Rows from a dataset:
§ §
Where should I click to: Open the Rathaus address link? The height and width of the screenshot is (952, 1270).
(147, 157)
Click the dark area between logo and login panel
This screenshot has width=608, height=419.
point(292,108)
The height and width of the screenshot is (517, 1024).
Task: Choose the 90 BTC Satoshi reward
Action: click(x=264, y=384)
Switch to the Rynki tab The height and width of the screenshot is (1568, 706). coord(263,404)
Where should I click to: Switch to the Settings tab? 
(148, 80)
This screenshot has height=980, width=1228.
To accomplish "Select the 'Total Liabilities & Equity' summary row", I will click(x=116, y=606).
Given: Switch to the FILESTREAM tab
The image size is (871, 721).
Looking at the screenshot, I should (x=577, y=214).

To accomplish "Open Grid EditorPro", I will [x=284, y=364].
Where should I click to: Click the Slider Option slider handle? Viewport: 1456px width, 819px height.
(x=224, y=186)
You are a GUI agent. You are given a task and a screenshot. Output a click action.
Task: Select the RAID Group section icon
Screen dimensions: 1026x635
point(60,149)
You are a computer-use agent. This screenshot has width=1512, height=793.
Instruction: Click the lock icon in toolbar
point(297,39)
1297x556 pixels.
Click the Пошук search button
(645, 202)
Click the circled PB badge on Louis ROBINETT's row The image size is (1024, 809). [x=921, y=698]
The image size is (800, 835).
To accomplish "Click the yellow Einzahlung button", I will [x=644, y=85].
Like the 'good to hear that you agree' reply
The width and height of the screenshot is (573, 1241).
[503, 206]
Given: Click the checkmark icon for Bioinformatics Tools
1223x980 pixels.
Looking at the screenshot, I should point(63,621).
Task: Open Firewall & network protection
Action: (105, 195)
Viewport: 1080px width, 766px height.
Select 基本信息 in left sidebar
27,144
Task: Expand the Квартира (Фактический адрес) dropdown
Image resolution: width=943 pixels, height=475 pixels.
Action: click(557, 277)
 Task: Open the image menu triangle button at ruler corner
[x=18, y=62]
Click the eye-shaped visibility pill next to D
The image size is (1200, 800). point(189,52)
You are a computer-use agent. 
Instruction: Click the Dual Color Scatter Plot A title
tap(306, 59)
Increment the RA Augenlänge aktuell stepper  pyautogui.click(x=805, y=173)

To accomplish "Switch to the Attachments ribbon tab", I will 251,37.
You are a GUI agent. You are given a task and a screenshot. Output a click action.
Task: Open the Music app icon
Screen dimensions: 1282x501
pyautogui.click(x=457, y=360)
§ §
• [What the exercise asks]:
Rewrite all of the data above, substituting "Where do I tap to" for every occurrence of "Where should I click to" and leaving everything else unchanged.

• [Exercise output]:
Where do I tap to: Open the Rathaus address link? The height and width of the screenshot is (952, 1270).
(147, 157)
Click the dark area between logo and login panel
This screenshot has width=608, height=419.
point(292,108)
The height and width of the screenshot is (517, 1024).
Task: Choose the 90 BTC Satoshi reward
Action: click(x=264, y=384)
Switch to the Rynki tab The height and width of the screenshot is (1568, 706). coord(263,404)
Where do I tap to: Switch to the Settings tab? 
(148, 80)
This screenshot has height=980, width=1228.
To accomplish "Select the 'Total Liabilities & Equity' summary row", I will click(x=116, y=606).
Given: Switch to the FILESTREAM tab
The image size is (871, 721).
Looking at the screenshot, I should (x=577, y=214).

To accomplish "Open Grid EditorPro", I will [x=284, y=364].
Where do I tap to: Click the Slider Option slider handle? Viewport: 1456px width, 819px height.
(x=224, y=186)
You are a GUI agent. You are given a task and a screenshot. Output a click action.
Task: Select the RAID Group section icon
Screen dimensions: 1026x635
point(60,149)
You are a computer-use agent. This screenshot has width=1512, height=793.
Instruction: Click the lock icon in toolbar
point(297,39)
1297x556 pixels.
Click the Пошук search button
(645, 202)
Click the circled PB badge on Louis ROBINETT's row The image size is (1024, 809). [x=921, y=698]
The image size is (800, 835).
To accomplish "Click the yellow Einzahlung button", I will [x=644, y=85].
Like the 'good to hear that you agree' reply
The width and height of the screenshot is (573, 1241).
[503, 206]
Given: Click the checkmark icon for Bioinformatics Tools
1223x980 pixels.
Looking at the screenshot, I should point(63,621).
Task: Open Firewall & network protection
Action: (105, 195)
Viewport: 1080px width, 766px height.
Select 基本信息 in left sidebar
27,144
Task: Expand the Квартира (Фактический адрес) dropdown
Image resolution: width=943 pixels, height=475 pixels.
Action: click(557, 277)
 Task: Open the image menu triangle button at ruler corner
[x=18, y=62]
Click the eye-shaped visibility pill next to D
The image size is (1200, 800). point(189,52)
You are a computer-use agent. 
Instruction: Click the Dual Color Scatter Plot A title
tap(306, 59)
Increment the RA Augenlänge aktuell stepper  pyautogui.click(x=805, y=173)

To accomplish "Switch to the Attachments ribbon tab", I will 251,37.
You are a GUI agent. You are given a task and a screenshot. Output a click action.
Task: Open the Music app icon
Screen dimensions: 1282x501
pyautogui.click(x=457, y=360)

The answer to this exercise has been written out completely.